[[ THE RECORDS, beginning ]]

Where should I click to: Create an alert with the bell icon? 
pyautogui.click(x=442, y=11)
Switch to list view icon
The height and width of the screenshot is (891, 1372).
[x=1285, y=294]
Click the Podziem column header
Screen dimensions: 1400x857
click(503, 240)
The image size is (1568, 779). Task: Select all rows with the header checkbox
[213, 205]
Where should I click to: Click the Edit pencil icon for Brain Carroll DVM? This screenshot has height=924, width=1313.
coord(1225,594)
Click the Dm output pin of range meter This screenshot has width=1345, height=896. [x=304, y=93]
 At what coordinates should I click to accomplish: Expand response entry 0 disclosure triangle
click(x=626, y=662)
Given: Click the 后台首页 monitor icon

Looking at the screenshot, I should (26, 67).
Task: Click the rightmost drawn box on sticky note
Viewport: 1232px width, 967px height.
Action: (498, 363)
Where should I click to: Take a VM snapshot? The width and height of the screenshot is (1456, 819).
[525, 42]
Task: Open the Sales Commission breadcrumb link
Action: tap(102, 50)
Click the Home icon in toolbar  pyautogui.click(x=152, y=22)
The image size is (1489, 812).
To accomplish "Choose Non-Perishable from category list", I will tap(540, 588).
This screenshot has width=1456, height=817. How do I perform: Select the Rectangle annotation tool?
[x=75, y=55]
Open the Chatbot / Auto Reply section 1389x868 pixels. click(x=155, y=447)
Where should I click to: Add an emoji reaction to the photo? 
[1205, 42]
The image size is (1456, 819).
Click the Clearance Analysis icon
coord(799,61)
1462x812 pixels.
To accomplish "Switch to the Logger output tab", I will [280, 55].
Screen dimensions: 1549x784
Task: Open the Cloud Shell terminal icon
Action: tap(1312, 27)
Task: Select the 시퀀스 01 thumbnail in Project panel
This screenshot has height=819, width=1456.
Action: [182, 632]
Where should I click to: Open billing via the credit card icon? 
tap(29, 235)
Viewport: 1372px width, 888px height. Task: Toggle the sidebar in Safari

[[ THE RECORDS, end ]]

Output each record exactly, leaving nothing out.

Where should I click to: Create an alert with the bell icon? 
pyautogui.click(x=442, y=11)
Switch to list view icon
The height and width of the screenshot is (891, 1372).
[x=1285, y=294]
Click the Podziem column header
Screen dimensions: 1400x857
click(503, 240)
The image size is (1568, 779). Task: Select all rows with the header checkbox
[213, 205]
Where should I click to: Click the Edit pencil icon for Brain Carroll DVM? This screenshot has height=924, width=1313.
coord(1225,594)
Click the Dm output pin of range meter This screenshot has width=1345, height=896. [x=304, y=93]
 At what coordinates should I click to accomplish: Expand response entry 0 disclosure triangle
click(x=626, y=662)
Given: Click the 后台首页 monitor icon

Looking at the screenshot, I should (26, 67).
Task: Click the rightmost drawn box on sticky note
Viewport: 1232px width, 967px height.
Action: (498, 363)
Where should I click to: Take a VM snapshot? The width and height of the screenshot is (1456, 819).
[525, 42]
Task: Open the Sales Commission breadcrumb link
Action: tap(102, 50)
Click the Home icon in toolbar  pyautogui.click(x=152, y=22)
The image size is (1489, 812).
To accomplish "Choose Non-Perishable from category list", I will tap(540, 588).
This screenshot has width=1456, height=817. How do I perform: Select the Rectangle annotation tool?
[x=75, y=55]
Open the Chatbot / Auto Reply section 1389x868 pixels. click(x=155, y=447)
Where should I click to: Add an emoji reaction to the photo? 
[1205, 42]
The image size is (1456, 819).
Click the Clearance Analysis icon
coord(799,61)
1462x812 pixels.
To accomplish "Switch to the Logger output tab", I will [280, 55].
Screen dimensions: 1549x784
Task: Open the Cloud Shell terminal icon
Action: tap(1312, 27)
Task: Select the 시퀀스 01 thumbnail in Project panel
This screenshot has height=819, width=1456.
Action: [182, 632]
Where should I click to: Open billing via the credit card icon? 
tap(29, 235)
Viewport: 1372px width, 888px height. Task: Toggle the sidebar in Safari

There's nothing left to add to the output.